OBJECTIVE: Format the material below as a JSON array of strings with one string per line, and skip any blank lines.

DATASET RECORDS:
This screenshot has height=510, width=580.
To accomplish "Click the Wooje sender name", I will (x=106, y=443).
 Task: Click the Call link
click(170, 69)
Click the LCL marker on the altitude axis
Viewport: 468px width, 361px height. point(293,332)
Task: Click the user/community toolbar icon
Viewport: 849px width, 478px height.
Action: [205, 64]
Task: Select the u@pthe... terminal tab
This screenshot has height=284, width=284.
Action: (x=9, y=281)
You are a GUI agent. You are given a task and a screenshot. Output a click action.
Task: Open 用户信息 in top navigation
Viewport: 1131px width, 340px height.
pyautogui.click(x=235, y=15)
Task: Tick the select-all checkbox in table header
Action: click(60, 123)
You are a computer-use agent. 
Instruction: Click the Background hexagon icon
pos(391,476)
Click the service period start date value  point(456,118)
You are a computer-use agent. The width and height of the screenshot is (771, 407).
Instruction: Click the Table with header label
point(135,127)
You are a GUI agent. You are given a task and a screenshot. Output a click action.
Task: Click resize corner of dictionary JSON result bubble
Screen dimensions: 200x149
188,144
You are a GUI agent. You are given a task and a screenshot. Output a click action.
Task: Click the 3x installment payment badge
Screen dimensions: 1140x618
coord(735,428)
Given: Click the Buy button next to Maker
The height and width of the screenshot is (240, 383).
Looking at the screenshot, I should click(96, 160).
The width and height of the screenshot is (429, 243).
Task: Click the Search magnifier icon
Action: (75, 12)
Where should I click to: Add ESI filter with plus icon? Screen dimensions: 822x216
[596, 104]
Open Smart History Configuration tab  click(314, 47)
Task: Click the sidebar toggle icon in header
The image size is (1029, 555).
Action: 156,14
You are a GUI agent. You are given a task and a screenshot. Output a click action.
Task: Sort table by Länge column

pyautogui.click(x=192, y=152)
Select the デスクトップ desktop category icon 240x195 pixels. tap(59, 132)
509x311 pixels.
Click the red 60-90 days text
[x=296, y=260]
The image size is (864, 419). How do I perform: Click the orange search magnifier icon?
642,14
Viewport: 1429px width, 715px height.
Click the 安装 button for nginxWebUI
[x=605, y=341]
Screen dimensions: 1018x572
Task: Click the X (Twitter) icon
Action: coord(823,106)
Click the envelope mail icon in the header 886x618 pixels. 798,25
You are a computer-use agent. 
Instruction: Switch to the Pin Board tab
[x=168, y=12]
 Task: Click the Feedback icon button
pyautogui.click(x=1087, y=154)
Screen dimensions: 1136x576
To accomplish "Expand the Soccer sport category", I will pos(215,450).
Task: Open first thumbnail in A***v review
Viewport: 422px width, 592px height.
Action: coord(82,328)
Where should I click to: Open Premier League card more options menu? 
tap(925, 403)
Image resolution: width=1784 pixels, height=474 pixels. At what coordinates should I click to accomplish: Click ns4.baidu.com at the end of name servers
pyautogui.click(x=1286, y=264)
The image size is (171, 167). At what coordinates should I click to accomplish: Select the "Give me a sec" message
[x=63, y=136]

TASK RESPONSE:
[
  "This screenshot has height=510, width=580.",
  "To accomplish \"Click the Wooje sender name\", I will (x=106, y=443).",
  " Task: Click the Call link",
  "click(170, 69)",
  "Click the LCL marker on the altitude axis",
  "Viewport: 468px width, 361px height. point(293,332)",
  "Task: Click the user/community toolbar icon",
  "Viewport: 849px width, 478px height.",
  "Action: [205, 64]",
  "Task: Select the u@pthe... terminal tab",
  "This screenshot has height=284, width=284.",
  "Action: (x=9, y=281)",
  "You are a GUI agent. You are given a task and a screenshot. Output a click action.",
  "Task: Open 用户信息 in top navigation",
  "Viewport: 1131px width, 340px height.",
  "pyautogui.click(x=235, y=15)",
  "Task: Tick the select-all checkbox in table header",
  "Action: click(60, 123)",
  "You are a computer-use agent. ",
  "Instruction: Click the Background hexagon icon",
  "pos(391,476)",
  "Click the service period start date value  point(456,118)",
  "You are a computer-use agent. The width and height of the screenshot is (771, 407).",
  "Instruction: Click the Table with header label",
  "point(135,127)",
  "You are a GUI agent. You are given a task and a screenshot. Output a click action.",
  "Task: Click resize corner of dictionary JSON result bubble",
  "Screen dimensions: 200x149",
  "188,144",
  "You are a GUI agent. You are given a task and a screenshot. Output a click action.",
  "Task: Click the 3x installment payment badge",
  "Screen dimensions: 1140x618",
  "coord(735,428)",
  "Given: Click the Buy button next to Maker",
  "The height and width of the screenshot is (240, 383).",
  "Looking at the screenshot, I should click(96, 160).",
  "The width and height of the screenshot is (429, 243).",
  "Task: Click the Search magnifier icon",
  "Action: (75, 12)",
  "Where should I click to: Add ESI filter with plus icon? Screen dimensions: 822x216",
  "[596, 104]",
  "Open Smart History Configuration tab  click(314, 47)",
  "Task: Click the sidebar toggle icon in header",
  "The image size is (1029, 555).",
  "Action: 156,14",
  "You are a GUI agent. You are given a task and a screenshot. Output a click action.",
  "Task: Sort table by Länge column",
  "pyautogui.click(x=192, y=152)",
  "Select the デスクトップ desktop category icon 240x195 pixels. tap(59, 132)",
  "509x311 pixels.",
  "Click the red 60-90 days text",
  "[x=296, y=260]",
  "The image size is (864, 419). How do I perform: Click the orange search magnifier icon?",
  "642,14",
  "Viewport: 1429px width, 715px height.",
  "Click the 安装 button for nginxWebUI",
  "[x=605, y=341]",
  "Screen dimensions: 1018x572",
  "Task: Click the X (Twitter) icon",
  "Action: coord(823,106)",
  "Click the envelope mail icon in the header 886x618 pixels. 798,25",
  "You are a computer-use agent. ",
  "Instruction: Switch to the Pin Board tab",
  "[x=168, y=12]",
  " Task: Click the Feedback icon button",
  "pyautogui.click(x=1087, y=154)",
  "Screen dimensions: 1136x576",
  "To accomplish \"Expand the Soccer sport category\", I will pos(215,450).",
  "Task: Open first thumbnail in A***v review",
  "Viewport: 422px width, 592px height.",
  "Action: coord(82,328)",
  "Where should I click to: Open Premier League card more options menu? ",
  "tap(925, 403)",
  "Image resolution: width=1784 pixels, height=474 pixels. At what coordinates should I click to accomplish: Click ns4.baidu.com at the end of name servers",
  "pyautogui.click(x=1286, y=264)",
  "The image size is (171, 167). At what coordinates should I click to accomplish: Select the \"Give me a sec\" message",
  "[x=63, y=136]"
]